■ Aim of the task: From the entries below, please output exactly the lines starting at the one containing "2020年3月 (518, 2110)" and ending at the one containing "Pashto (18, 2415)", both included.

■ Information:
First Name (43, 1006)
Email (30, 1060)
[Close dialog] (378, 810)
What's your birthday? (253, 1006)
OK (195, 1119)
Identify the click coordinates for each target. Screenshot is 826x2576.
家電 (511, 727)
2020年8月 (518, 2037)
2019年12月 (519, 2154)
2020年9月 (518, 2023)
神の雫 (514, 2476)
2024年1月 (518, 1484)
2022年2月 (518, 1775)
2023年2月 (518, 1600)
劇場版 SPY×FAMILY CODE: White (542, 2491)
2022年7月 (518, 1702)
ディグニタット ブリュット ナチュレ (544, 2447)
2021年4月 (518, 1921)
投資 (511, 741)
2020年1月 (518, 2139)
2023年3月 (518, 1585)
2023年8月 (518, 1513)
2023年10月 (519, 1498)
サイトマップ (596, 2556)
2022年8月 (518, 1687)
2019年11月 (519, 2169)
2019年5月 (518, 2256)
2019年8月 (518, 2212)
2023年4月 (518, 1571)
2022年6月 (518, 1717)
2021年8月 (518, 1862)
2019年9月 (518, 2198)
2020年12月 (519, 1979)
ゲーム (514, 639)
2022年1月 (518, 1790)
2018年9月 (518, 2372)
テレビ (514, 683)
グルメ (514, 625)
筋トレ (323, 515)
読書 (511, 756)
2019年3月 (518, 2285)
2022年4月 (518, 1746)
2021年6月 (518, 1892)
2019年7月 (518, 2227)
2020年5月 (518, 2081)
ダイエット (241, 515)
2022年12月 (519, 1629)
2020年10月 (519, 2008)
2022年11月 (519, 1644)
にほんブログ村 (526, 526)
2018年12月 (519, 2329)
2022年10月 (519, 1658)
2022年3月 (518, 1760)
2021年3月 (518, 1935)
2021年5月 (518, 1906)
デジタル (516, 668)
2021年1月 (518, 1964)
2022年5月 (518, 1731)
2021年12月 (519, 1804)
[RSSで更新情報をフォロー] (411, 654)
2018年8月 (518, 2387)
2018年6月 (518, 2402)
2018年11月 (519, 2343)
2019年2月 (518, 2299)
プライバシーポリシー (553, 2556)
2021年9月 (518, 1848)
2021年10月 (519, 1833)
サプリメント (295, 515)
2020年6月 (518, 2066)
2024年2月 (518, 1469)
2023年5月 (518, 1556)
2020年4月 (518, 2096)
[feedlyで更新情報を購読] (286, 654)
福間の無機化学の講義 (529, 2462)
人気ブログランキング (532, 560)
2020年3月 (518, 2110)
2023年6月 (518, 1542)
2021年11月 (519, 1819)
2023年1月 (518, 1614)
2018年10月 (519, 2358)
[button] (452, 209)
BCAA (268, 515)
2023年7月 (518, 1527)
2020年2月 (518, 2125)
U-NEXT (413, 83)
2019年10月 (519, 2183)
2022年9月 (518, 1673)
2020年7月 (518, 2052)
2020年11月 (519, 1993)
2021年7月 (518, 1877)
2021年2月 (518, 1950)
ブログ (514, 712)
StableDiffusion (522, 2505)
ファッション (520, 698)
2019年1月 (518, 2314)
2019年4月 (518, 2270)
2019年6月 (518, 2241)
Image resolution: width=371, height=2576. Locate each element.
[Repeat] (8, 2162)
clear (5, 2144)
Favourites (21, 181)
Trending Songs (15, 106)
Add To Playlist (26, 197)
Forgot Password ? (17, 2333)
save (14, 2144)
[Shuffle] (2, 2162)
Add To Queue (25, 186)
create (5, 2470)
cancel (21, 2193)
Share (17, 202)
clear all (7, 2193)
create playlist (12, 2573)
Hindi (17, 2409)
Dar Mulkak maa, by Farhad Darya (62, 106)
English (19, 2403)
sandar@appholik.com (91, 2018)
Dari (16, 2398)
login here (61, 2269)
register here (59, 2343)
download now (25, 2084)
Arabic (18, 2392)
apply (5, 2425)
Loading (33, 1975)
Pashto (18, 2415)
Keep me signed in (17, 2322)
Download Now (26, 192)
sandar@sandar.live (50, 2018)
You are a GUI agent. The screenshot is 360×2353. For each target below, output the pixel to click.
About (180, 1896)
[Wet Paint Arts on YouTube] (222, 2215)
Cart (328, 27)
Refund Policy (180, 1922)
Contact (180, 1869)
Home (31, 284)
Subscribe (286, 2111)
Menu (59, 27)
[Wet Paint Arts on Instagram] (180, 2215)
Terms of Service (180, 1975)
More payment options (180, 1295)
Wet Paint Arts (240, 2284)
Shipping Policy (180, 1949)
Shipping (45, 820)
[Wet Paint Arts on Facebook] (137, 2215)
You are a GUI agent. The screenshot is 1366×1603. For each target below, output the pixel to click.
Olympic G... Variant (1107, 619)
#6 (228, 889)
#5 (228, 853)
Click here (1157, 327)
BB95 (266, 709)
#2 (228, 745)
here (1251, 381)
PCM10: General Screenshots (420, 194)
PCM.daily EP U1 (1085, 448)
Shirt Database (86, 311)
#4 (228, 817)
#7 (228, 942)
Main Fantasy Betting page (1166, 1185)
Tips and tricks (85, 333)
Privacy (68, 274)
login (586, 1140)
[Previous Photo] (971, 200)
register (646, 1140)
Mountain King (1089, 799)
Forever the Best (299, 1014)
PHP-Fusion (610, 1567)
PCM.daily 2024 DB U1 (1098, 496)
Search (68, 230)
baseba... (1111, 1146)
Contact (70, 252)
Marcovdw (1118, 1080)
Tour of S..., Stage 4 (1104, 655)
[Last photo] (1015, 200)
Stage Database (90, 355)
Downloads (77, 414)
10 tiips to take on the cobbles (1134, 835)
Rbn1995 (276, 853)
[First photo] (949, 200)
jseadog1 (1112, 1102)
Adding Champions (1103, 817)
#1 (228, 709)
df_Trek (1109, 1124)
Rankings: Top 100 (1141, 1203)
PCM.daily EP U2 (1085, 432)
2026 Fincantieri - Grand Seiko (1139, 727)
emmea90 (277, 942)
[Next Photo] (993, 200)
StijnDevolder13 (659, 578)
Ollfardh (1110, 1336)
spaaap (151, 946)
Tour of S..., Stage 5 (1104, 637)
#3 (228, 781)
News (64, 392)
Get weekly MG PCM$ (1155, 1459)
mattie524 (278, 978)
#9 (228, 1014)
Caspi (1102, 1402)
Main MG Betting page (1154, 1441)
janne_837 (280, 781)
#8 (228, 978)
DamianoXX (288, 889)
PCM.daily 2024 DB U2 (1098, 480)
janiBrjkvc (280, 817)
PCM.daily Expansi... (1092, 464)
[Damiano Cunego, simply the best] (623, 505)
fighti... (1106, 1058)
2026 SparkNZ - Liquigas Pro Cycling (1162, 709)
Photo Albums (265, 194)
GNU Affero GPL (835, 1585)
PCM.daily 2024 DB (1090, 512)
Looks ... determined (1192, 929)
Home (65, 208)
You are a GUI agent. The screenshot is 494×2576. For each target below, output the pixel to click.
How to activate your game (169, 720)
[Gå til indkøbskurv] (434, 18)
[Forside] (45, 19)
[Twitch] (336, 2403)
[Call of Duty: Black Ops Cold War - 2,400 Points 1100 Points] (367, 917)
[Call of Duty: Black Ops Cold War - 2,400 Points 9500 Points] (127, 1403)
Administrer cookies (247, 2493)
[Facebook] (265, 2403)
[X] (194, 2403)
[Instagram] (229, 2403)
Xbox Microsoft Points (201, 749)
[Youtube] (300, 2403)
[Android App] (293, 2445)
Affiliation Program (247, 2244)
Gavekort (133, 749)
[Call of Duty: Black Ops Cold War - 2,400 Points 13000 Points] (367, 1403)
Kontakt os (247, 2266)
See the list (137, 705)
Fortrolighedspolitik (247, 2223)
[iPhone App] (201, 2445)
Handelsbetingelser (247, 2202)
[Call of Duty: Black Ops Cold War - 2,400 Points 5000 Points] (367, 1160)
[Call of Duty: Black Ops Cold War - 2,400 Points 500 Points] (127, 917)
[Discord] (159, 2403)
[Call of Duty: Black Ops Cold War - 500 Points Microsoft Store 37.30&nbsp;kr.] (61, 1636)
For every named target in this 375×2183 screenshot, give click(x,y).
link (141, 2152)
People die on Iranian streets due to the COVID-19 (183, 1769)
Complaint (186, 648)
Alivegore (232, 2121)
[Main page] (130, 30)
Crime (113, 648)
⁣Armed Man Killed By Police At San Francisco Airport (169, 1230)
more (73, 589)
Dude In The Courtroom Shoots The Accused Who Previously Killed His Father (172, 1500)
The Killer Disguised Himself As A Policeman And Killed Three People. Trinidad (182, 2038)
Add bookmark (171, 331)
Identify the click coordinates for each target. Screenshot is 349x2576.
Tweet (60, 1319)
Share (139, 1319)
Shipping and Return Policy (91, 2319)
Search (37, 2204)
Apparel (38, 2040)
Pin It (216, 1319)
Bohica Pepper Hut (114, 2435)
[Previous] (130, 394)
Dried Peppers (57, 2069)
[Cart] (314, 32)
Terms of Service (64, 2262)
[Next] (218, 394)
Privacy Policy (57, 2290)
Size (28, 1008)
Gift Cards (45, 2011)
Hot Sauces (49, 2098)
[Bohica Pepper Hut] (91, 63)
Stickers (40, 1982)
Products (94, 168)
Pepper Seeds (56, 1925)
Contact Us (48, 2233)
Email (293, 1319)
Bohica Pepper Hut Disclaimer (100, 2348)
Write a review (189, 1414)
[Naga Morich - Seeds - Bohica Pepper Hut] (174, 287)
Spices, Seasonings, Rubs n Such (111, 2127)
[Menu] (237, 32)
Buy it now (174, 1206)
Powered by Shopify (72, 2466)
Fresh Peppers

■ Task output:
2020年3月 (518, 2110)
2023年6月 (518, 1542)
2021年11月 (519, 1819)
2023年1月 (518, 1614)
2018年10月 (519, 2358)
[button] (452, 209)
BCAA (268, 515)
2023年7月 (518, 1527)
2020年2月 (518, 2125)
U-NEXT (413, 83)
2019年10月 (519, 2183)
2022年9月 (518, 1673)
2020年7月 (518, 2052)
2020年11月 (519, 1993)
2021年7月 (518, 1877)
2021年2月 (518, 1950)
ブログ (514, 712)
StableDiffusion (522, 2505)
ファッション (520, 698)
2019年1月 (518, 2314)
2019年4月 (518, 2270)
2019年6月 (518, 2241)
Image resolution: width=371, height=2576. Locate each element.
[Repeat] (8, 2162)
clear (5, 2144)
Favourites (21, 181)
Trending Songs (15, 106)
Add To Playlist (26, 197)
Forgot Password ? (17, 2333)
save (14, 2144)
[Shuffle] (2, 2162)
Add To Queue (25, 186)
create (5, 2470)
cancel (21, 2193)
Share (17, 202)
clear all (7, 2193)
create playlist (12, 2573)
Hindi (17, 2409)
Dar Mulkak maa, by Farhad Darya (62, 106)
English (19, 2403)
sandar@appholik.com (91, 2018)
Dari (16, 2398)
login here (61, 2269)
register here (59, 2343)
download now (25, 2084)
Arabic (18, 2392)
apply (5, 2425)
Loading (33, 1975)
Pashto (18, 2415)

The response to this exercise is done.